§ ESERCIZIO ASSEGNATO 1: Secondo la recensione riportata più sotto, perché è possibile presentare insieme i due libri? Rispondi in una o due frasi.

§ ESTRATTO:
Foto Bartoli Marco , Recensione: VITO ANTONIO SIRAGO, Galla Placidia. La nobilissima; TOMAS SPIDLIK, Melania. La benefattrice , in Antonianum, 72/3 (1997) p. 518-521 .

Non è cosa usuale presentare due libri allo stesso tempo, ma in questo caso ta­le scelta è possibile, non solo perché i due testi sono usciti allo stesso momento e si riferiscono a due donne vissute quasi negli stessi anni, ma anche e soprattutto per­ché vale la pena di leggere i due testi uno di seguito all'altro. I due lavori di cui qui si tratta sono Galla Placidia. La nobilissima, di Vito Antonio Sirago e Melania. La benefattrice, di Tomas Spidlik, usciti per i tipi della Jaka Book, nella collana diretta e voluta da Gaetano Passarelli e da Stefania Colafranceschi. Tale collana, intitolata Donne d'Oriente e d'Occidente, viene a colmare un vuoto. Il desiderio dei curatori in­fatti è quello di ridare un volto a tutta una serie di donne, le quali, in un momento particolarmente significativo della storia e cioè a cavallo tra mondo antico e civiltà medioevale, hanno dato un contributo importante alla vita della Chiesa. Dopo Gal­la Placidia e Melania sarà infatti il turno di Olimpiade, di Giuliana Arrida, di Pul-cheria, di Anna Commena, di Giovanna di Savoia/Anna Paleologina, di Teofano e di diverse altre. Tutte costoro, benché ben conosciute dagli specialisti, erano rima­ste piuttosto in ombra per il più grande pubblico, ed è per questo che la collana, at­traverso queste agili monografie, divulgative, ma solidamente sostenute dalla pre­parazione scientifica degli autori, viene a colmare un vuoto. La ragione di questo vuoto d'altra parte risiede nelle fonti stesse. Come tutti sanno nelle fonti relative al­l'età classica le donne hanno una voce molto flebile, al punto che si può dire che il genere letterario della biografia femminile nasce proprio con le prime grandi figure di donne cristiane, a cominciare da Macrina e per continuare con le protagoniste di cui si occupa questa collana. A partire dal IV secolo invece le fonti diventano sem­pre più ricche, consentendo di delineare i tratti personali di alcune figure di grande rilievo, siano esse delle personalità politiche (come Galla Placidia) ovvero delle eminenti personalità religiose (come è il caso di Melania).

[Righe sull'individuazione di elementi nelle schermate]
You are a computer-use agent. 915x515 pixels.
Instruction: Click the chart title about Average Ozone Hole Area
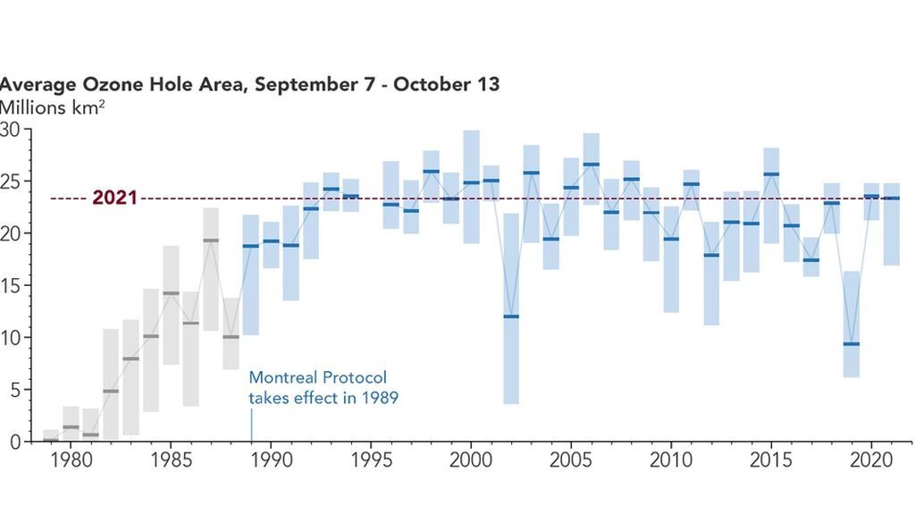249,85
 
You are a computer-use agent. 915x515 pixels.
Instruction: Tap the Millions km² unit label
54,108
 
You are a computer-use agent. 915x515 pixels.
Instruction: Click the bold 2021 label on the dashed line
114,198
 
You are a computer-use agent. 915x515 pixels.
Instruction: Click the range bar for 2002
511,308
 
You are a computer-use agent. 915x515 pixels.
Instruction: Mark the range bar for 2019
852,324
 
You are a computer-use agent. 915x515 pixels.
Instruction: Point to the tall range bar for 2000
471,187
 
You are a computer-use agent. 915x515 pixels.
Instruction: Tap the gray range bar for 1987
211,269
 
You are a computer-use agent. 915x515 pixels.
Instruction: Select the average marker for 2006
591,165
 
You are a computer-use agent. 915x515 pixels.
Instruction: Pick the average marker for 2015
771,174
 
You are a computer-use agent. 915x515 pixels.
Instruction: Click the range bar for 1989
251,274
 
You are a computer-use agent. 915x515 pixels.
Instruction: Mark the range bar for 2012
711,274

§ ESERCIZIO ASSEGNATO 2: Riporta ogni linea delle righe qui sopra in cui compare la stringa "marker".

§ RISULTATO CORRETTO 1: Si possono presentare insieme perché i due testi sono usciti nello stesso momento e si riferiscono a due donne vissute quasi negli stessi anni. Soprattutto, però, vale la pena di leggerli uno di seguito all'altro.

§ RISULTATO CORRETTO 2:
Instruction: Select the average marker for 2006
Instruction: Pick the average marker for 2015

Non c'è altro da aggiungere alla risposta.